Leibowitz played one season (1967–68) in the American Basketball Association (ABA) as a member of the Pittsburgh Pipers, New Jersey Americans, and Oakland Oaks. He was traded twice and played for three teams in the first four months of the season. Playing first for the Pipers alongside Connie Hawkins, who had played for the Harlem Globetrotters and asserted that in their travels he had become fluent in 50 to 60 languages, Leibowitz quipped: "He learned one word in every country, so he thought he was fluent in fifty to sixty languages. And nobody was going to argue with him."

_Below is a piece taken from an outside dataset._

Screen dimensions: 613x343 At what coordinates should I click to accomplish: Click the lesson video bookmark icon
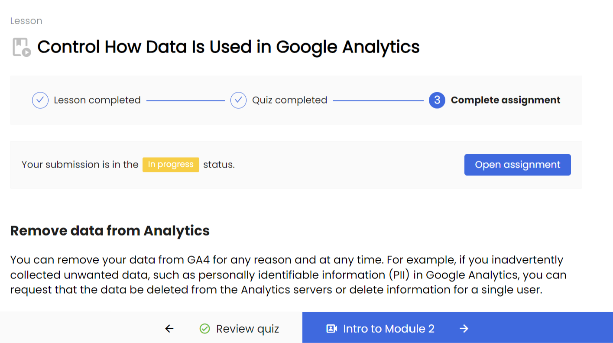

Leibowitz was traded by the Pittsburgh Pipers to the New Jersey Americans (now the Brooklyn Nets in the NBA) for Art Heyman (the first overall pick in the first round of the 1963 NBA draft) in December 1967; the Miami News called it "one of the few straight-Jewish-player trades in sports history." Two months later, Leibowitz was traded again, this time to the Oakland Oaks (for Levern "Jelly" Tart, who was leading the league in scoring at the time), with whom he finished the year. In 82 games, he averaged 10.9 points and 3.7 assists per game, while shooting 80.5% from the free throw line (11th in the ABA). He was 5th in the ABA in assists (301).

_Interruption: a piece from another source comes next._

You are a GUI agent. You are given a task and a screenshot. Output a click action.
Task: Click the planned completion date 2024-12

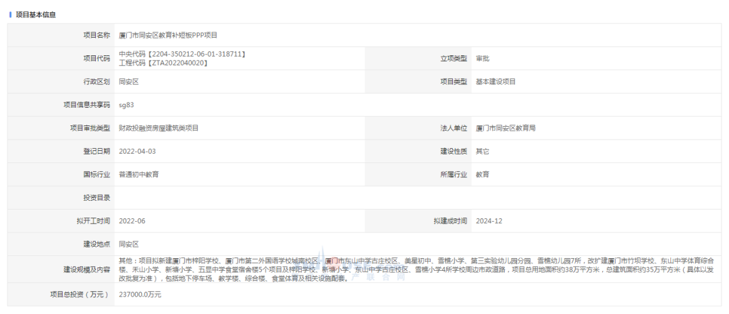pos(489,221)
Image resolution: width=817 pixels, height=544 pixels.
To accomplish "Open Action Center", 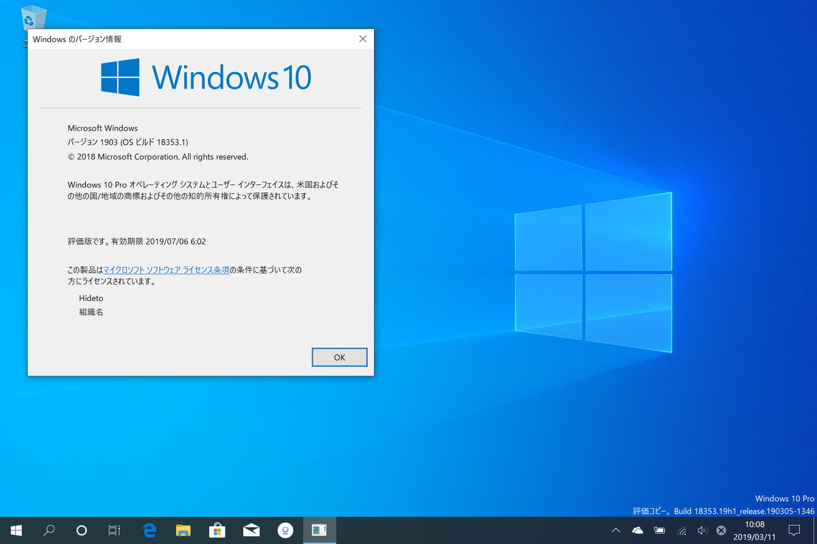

==Israeli professional career==
===Hapoel Tel Aviv and Hapoel Haifa===
In June 1968 before the start of the 1968–69 season, the Oakland Oaks sought to send Leibowitz to the New Orleans Buccaneers in a trade for point guard Larry Brown and small forward Doug Moe, and he was signed to a two-year contract for $11,000 ($ in current dollar terms) a season. The Buccaneers then traded him with that contract to the Utah Jazz.

During that off-season, however, Leibowitz decided against playing for a fourth team in the ABA. During his summer vacation he took a trip to the Greek islands, after which he dropped by for a three-day visit with his college teammate Ivan Leshinsky and his friend Mark Turenshine who were playing basketball in Israel. Unexpectedly, he ended up signing to play in Israel as well, instead of returning to the U.S. He spoke to his new coach in the U.S., who told him that it was a shame, but that if Israel did not work out for him "then come, you have a place." So he said to himself: "What do I have to lose? I'll try it for a year and if it doesn't work out, I'll come back." He later said that he stayed in Israel because of its sea, hummus, and tahini with olive oil.

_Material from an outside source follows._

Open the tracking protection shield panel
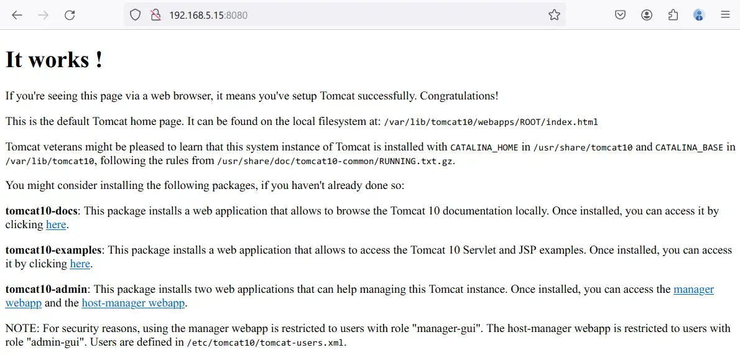[136, 15]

Leibowitz played professionally in Israel for Hapoel Tel Aviv of the Israeli Basketball Premier League, with whom his first salary was 600 Israeli pounds ($170 ($ in current dollar terms)) per month. He played for the team from 1968 until 1982, with a short break from playing. He was temporarily banned by FIBA from playing because he was not an amateur, having played one season in the ABA, and he instead became the team’s coach for a time. He coached the team to the Israeli Basketball Premier League and Israeli Basketball State Cup double in 1968–69. He then returned strictly as a player. In 1976, Leibowitz scored 51 points in a Korac Cup game against Spain's FC Barcelona Bàsquet, although Hapoel Tel Aviv lost 117–126. His high-scoring season was 1979, when he averaged 22.6 points per game. He was named the Israeli Basketball Premier League Player of the Year in 1975, and a Premier League All Star in 1973 and 1975, 1976, and 1977. From 1982 to 1985 he played for Hapoel Haifa. In 1985, at 40 years of age, he retired from basketball.

==Israeli national team and Maccabiah Games career==
Leibowitz was the captain of Israeli national team that won the silver medal at EuroBasket 1979 in Italy. He also played for it in the 1973, 1975, 1977, and 1981 European championships.

He played basketball in the 1973 Maccabiah Games. There, he won a gold medal with Team Israel alongside Tal Brody and Mickey Berkowitz. He also played for Team Israel in the 1977 Maccabiah Games, winning a silver medal.

==Hall of Fame==
In 2002, Leibowitz was inducted into the LIU Athletics Hall of Fame.

==Personal==
While in Israel, Leibowitz married an Israeli woman, and made aliyah by immigrating to Israel. In 2002, he was working as a children's basketball coach, but his main profession was as a high school teacher of physiology and anatomy. He later lived in Plantation, Florida, and Fort Lauderdale, Florida. He has a daughter, Alona, who lives in Israel, is married to Israeli coach and former basketball player Yehu Orland, and has a son named Omri.